PF diz não ter comprovado uso eleitoral de dados sigilosos

Na nota divulgada hoje, a PF confirma que as quebras de sigilos foram encomendadas por jornalista e aconteciam desde 2008

iG São Paulo |

A Polícia Federal divulgou nesta quarta-feira uma nota oficial em que nega ter comprovado o uso eleitoral de dados obtidos por meio da quebra de sigilo de políticos ligados ao PSDB e parentes do candidato do candidato tucano à Presidência, José Serra . A polícia confirmou, entretanto, que os vazamentos foram encomendados por um jornalista - referência a Amaury Ribeiro Júnior.

A nota divulgada hoje pela PF confirma que o jornalista Amaury Ribeiro Júnior confessou a encomenda das quebras de sigilo. Ele afirmou à polícia que elas aconteciam desde 2008 “no interesse de investigações próprias”. Porém, de acordo a PF, “os dados violados foram utilizados para a confecção de relatórios, mas não foi comprovada sua utilização em campanha política”.

A PF diz ainda que Amaury pagou R$12 mil pela quebra de sigilos, mas não diz a origem do dinheiro.

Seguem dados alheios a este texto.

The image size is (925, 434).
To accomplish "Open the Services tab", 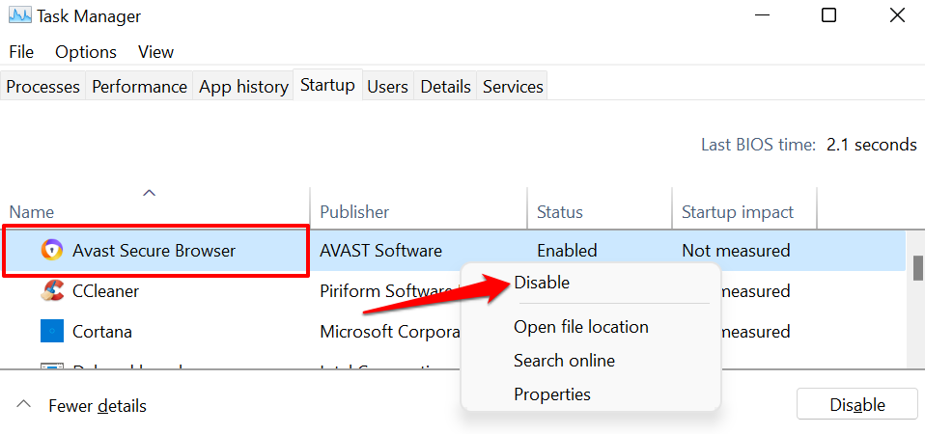I will click(513, 87).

Na época da encomenda, Amaury era funcionário do jornal Estado de Minas . Ele teria dito à Polícia Federal que encomendou a quebra de sigilo para "proteger o governador Aécio Neves", que na época era pré-candidato do PSDB à Presidência da República.

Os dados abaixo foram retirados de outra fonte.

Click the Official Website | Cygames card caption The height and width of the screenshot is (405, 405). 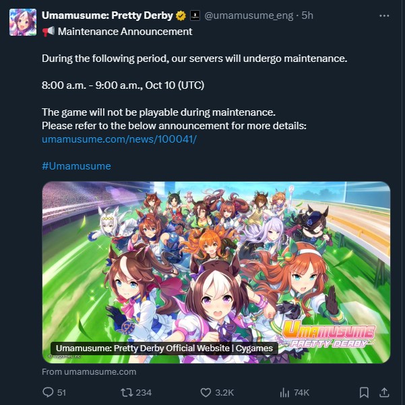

No depoimento dado à PF, Amaury afirmou que encomendou as quebras de sigilo depois que descobriu que políticos ligados à José Serra estariam preparando um dossiê contra Aécio Neves, segundo apontou a Folha de S. Paulo .

De acordo com a edição de hoje do jornal Folha de S.Paulo, a PF teria feito a conexão entre a quebra de sigilo e a pré-campanha na candidata Dilma Rousseff (PT). Segundo a reportagem, o jornalista Amaury Ribeiro Júnior, contrato pela campanha do PT para um suposto "núcleo de inteligência", confessou a participação no crime, estabelecendo, portanto, o vínculo político da quebra de sigilo do vice-presidente do PSDB, Eduardo Jorge, e de Verônica Serra e Alexandre Bergois, filha e genro de José Serra.

Investigação

O inquérito para investigação da quebra de sigilo de pessoas ligadas ao PSDB e a José Serra durou 120 dias e ouviu 37 pessoas em mais de 50 depoimentos, segundo o polícia. A PF indiciou sete pessoas até agora, entre elas o contador José Carlos Atella, o office-boy Ademir Estavan Cabral e Adeilda dos Santos, funcionária lotada da Receita de Mauáque era responsável pela quebra de sigilo mediante pagamento de empresas despachantes.

Atella e Ademir Cabral foram os primeiros suspeitos identificados pela quebra de sigilo de Verônica Serra e Alexandre Bergois. Através de procurações falsas, eles solicitaram à Receita Federal de Mauá a quebra dos sigilos dos dois parentes de Serra.

Segundo a Folha de S. Paulo , Amaury Ribeiro Júnior encomendou as quebras de sigilo de um nome Dirceu Rodrigues Garcia, que, por sua vez, solicitava ao office-boy Ademir Cabral e Carlos Atella, que solicitavam a outro despachante falsificação de documentos para a quebra dos sigilos. 

Veja a nota completa da Polícia Federal:

Brasília/DF - Sobre as investigações para apurar suposta quebra de sigilo de dados da Receita Federal, a Polícia Federal esclarece que:
1- O fato motivador da instauração de inquérito nesta instituição, quebra de sigilo fiscal, já está esclarecido e os responsáveis identificados. O inquérito policial encontra-se em sua fase final e, depois de concluídas as diligências, será encaminhado à 12ª Vara Federal do Distrito Federal;
2- Em 120 dias de investigação, foram realizadas diversas diligências e ouvidas 37 pessoas em mais de 50 depoimentos, que resultaram, até o momento, em 7 indiciamentos;
3- A investigação identificou que a quebra de sigilo ocorreu entre setembro e outubro de 2009 e envolveu servidores da Receita Federal, despachantes e clientes que encomendavam os dados, entre eles um jornalista;
4- As provas colhidas apontam que o jornalista utilizou os serviços de levantamento de informações de empresas e pessoas físicas desde o final de 2008 no interesse de investigações próprias;
5- Os dados violados foram utilizados para a confecção de relatórios, mas não foi comprovada sua utilização em campanha política;
6- A Polícia Federal refuta qualquer tentativa de utilização de seu trabalho para fins eleitoreiros com distorção de fatos ou atribuindo a esta instituição conclusões que não correspondam aos dados da investigação.